With his admission to Hanwell, Arthur O'Connor's involvement in Victoria's life came to an end. He was then twenty-one years old, and still had a long journey ahead of him; he would in a year and a half be freed from Hanwell as cured; another voyage
to Australia, and more asylums, were in his future. Victoria in 1875 had not quite lived up to the promise of her great coming-out during the thanksgiving week of 1872. She remained deeply suspicious about London and continued to keep her stays there to a minimum. And she had not involved the Prince of Wales any more deeply in political affairs. Gladstone's plans to make him Viceroy of Ireland, for one thing, had come to naught, for Victoria's jealousy of her own prerogatives was simply too strong, as were her doubts about her son's competence: “If only our dear Bertie was fit to replace me!” she wrote Vicky three months after O'Connor's attack. But though she remained largely invisible, and the Prince of Wales remained unable to gain great respect in politics, Victoria's popularity—and, for that matter, her son's—had grown, and would only continue to grow. British republicanism had passed in 1872 like a bad dream—the distant memory of a clever-looking boy with a rusty flintlock.

*
Gull considered that the Queen would suffer no lasting effects from the fright she suffered.

twenty–two

B
LUE

O
n the afternoon of 2 March 1882, a slouching and miserable-looking man shuffled down the platform of the Great Western Railway Station at Windsor. He paused furtively in a doorway and then slipped through, out of the cold and into the little paradise of the station's first-class waiting room. Roderick Maclean was filthy, either unwilling or unable to wash off the dust of the many roads upon which he had tramped. Grime and weariness conspired to make him appear older than his twenty-eight years. His chin was black with several days' worth of stubble. He wore shabby shoes, a shabby bowler, and an even shabbier overcoat. He had no train ticket. Anyone seeing him would instantly conclude that he did not belong in this room, with its leather armchairs and sofas, ornate gilded mirrors, writing desks, and luxurious carpet. But the room was empty, and Maclean had a pressing need to sit down and write a letter. He decided to chance it.

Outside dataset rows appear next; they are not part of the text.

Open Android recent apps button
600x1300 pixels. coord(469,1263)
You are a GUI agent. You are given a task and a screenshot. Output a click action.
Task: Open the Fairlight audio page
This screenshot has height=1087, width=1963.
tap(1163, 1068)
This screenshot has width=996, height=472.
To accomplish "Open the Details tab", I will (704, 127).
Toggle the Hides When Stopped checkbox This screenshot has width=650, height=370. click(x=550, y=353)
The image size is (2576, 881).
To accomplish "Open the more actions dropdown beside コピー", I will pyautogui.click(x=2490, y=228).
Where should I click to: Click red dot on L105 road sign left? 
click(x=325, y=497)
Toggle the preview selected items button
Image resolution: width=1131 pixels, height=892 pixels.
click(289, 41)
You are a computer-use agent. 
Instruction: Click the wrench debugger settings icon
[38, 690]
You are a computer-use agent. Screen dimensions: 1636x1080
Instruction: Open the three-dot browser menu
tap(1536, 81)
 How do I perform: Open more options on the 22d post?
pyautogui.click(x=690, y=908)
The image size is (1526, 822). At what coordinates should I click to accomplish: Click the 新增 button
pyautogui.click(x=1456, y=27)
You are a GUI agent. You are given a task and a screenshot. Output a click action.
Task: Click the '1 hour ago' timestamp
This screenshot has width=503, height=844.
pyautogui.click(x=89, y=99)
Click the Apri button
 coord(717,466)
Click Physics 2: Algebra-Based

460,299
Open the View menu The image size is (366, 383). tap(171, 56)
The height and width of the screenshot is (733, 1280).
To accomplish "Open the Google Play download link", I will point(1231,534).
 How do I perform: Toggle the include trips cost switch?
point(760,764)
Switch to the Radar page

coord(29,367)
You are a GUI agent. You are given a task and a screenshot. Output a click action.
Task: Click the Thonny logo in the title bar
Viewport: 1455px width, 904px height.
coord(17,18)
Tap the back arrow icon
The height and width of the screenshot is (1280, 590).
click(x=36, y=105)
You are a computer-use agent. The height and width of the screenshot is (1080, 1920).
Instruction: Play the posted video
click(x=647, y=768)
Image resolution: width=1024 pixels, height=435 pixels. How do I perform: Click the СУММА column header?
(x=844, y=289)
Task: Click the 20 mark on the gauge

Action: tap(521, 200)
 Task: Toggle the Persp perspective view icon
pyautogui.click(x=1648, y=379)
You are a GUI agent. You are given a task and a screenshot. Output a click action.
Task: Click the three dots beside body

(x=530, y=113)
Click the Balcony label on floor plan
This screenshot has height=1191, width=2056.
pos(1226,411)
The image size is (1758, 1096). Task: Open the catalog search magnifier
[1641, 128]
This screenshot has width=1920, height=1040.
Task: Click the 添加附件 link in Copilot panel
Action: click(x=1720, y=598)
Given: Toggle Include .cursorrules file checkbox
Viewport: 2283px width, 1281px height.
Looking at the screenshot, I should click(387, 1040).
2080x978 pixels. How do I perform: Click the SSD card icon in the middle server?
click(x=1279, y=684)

Besides, Maclean very well knew that he had every right to sit in this room or in any other. God had told him so, and more: much more. God read his thoughts and spoke to him personally, soothing and directing him as he made his troubled way through a dark and ignorant world. God had given him superhuman abilities—had made him a great poet, artist, and prophet. God had given him eternal life. And Almighty God had assured him that he was the chosen one, born to rule over the greatest empire on earth. He was certain that his own claim to the British throne was at least as great as George IV's had been—and was greater than Victoria's.

To him alone God had revealed the great secrets of the universe. The key to all power, he knew, lay in one number—and one color. The number was four. Earth, air, fire, water; north, south, east, west: four signified the earth and everything on it. More than this, four signified man's dominion over all the earth; chaotic nature drawn up, reconstituted, regularized, and employed to serve human ends. Right angles had little place in nature, but they were the hallmark of human creation and the sign of human power. In the thousand towns and cities through which Maclean had frantically wandered, he saw those four fourths expressed a billion times over: in every brick and cut stone, every intersection of streets, every wall, façade, door and window. And between all of these towns and cities roared the trains, the embodiment of Victorian progress and of the juggernaut of civilization, hurtling over countless rectangles of track and tie into infinity. Four was
his number;
God had given it and all it promised to him. Any occurrence of that number—as in 4, 14, 40, 104, 400, 404, 440, 444 and so on—was supposed to be auspicious for him. In a beaten-up notebook that he kept in his pocket, Maclean had set down in large letters a title for a work he knew would be one of genius: “The Fourth Path, a novel by Roderick Maclean.” And below that, he had written out
a recipe for an elixir: “four drops of sweet nitre and half a tumbler of water.”